Für mich ist klar und ich möchte diesen Abend auch dafür nutzen, diese Botschaft zu senden: in den Gemeinden findet das Leben statt. Das echte Leben. Als Bürgermeisterin habe ich es täglich mit den Belangen der unterschiedlichsten Menschen zu tun. Die Gemeinden erleben, was die Menschen bewegt, wo die Sorgen und Befürchtungen liegen. Wir Gemeinden sind die Basis unseres Landes. Wir brauchen starke Städte und Gemeinden.
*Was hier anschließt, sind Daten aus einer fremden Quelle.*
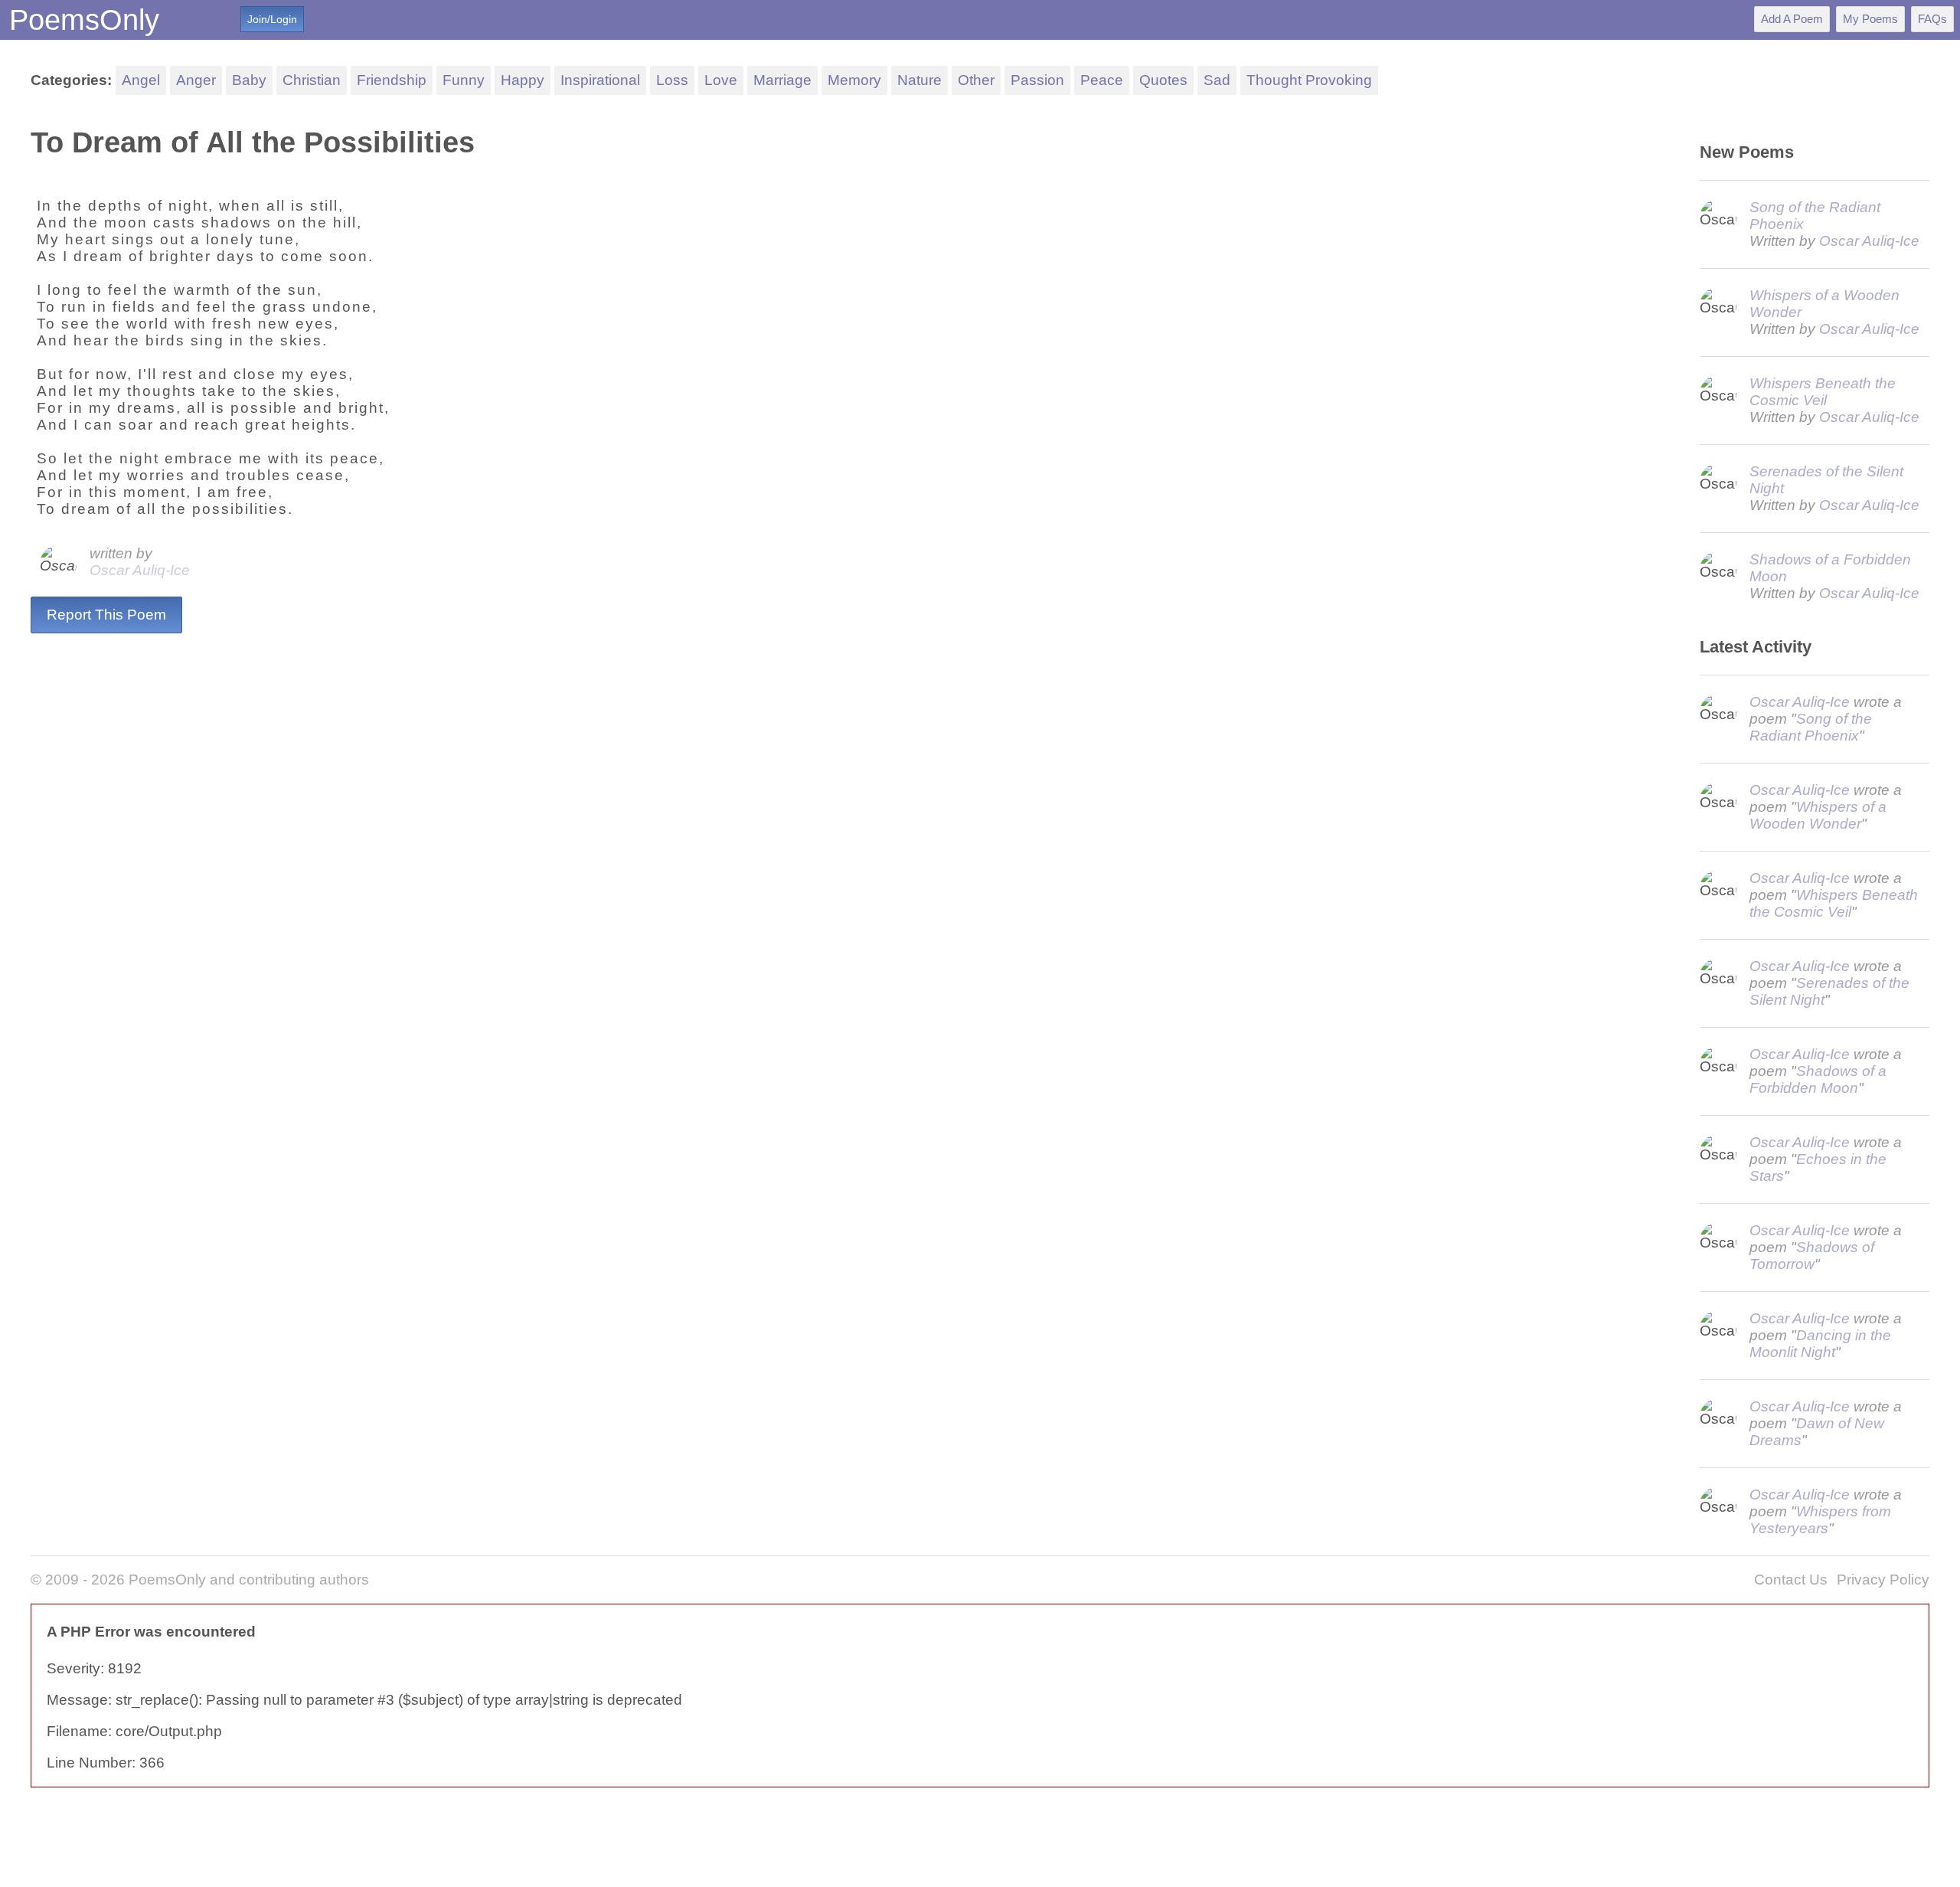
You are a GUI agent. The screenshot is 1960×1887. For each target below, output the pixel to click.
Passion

Wir brauchen eine funktionierende Infrastruktur, wir brauchen bezahlbare Kinderbetreuungsangebote, wir brauchen sinnvolle Rahmenbedingungen für unsere Ehrenamtlichen, sei es in den Vereinen oder anders organisiert.
Deshalb gehören wieder mehr Kompetenzen und Entscheidungsfreiheiten auf die Ebene der Gemeinden. Eine bessere finanzielle Ausstattung der Gemeinden ist nicht nur nett zu haben, sondern aus meiner Sicht wichtig für das Vertrauen der Menschen in ihr Land und die Entscheidungsträger auf örtlicher und überörtlicher Ebene.
Wir brauchen das Geld, das der Bund den Gemeinden in Aussicht stellt. Aber nicht in Form von Förderprogrammen, sondern in Form von Geld in der Kasse. Wir vor Ort wissen, was wir brauchen und wir vor Ort investieren in die Menschen vor Ort, die hier leben.
Doch worauf ich auch sehr deutlich hinweisen möchte: es ist nicht in Ordnung nur auf die anderen Ebenen zu zeigen und Forderungen zu stellen. Wie erfolgreich das sein kann, ist ohnehin fraglich.
Was unbedingt notwendig ist: mehr Anpacken vor Ort, mehr Zusammenhalt vor Ort, mehr „Einfach machen“ und weniger „das geht nicht weil“….
Wie dies gelingen kann, hat uns die Verwirklichung unseres Jugendtreffs im vergangenen Jahr gezeigt. Hier haben Ehrenamtliche, unsere örtlichen Bauunternehmen und Handwerksbetriebe, die Hochschule für Technik in Stuttgart und Konstanz, die Gemeinde, die Landkreisbehörde und Einzelpersonen gemeinsam angepackt, entschieden, gemacht. Herausgekommen ist ein Bauwerk, welches in Rekordgeschwindigkeit geplant und gebaut wurde.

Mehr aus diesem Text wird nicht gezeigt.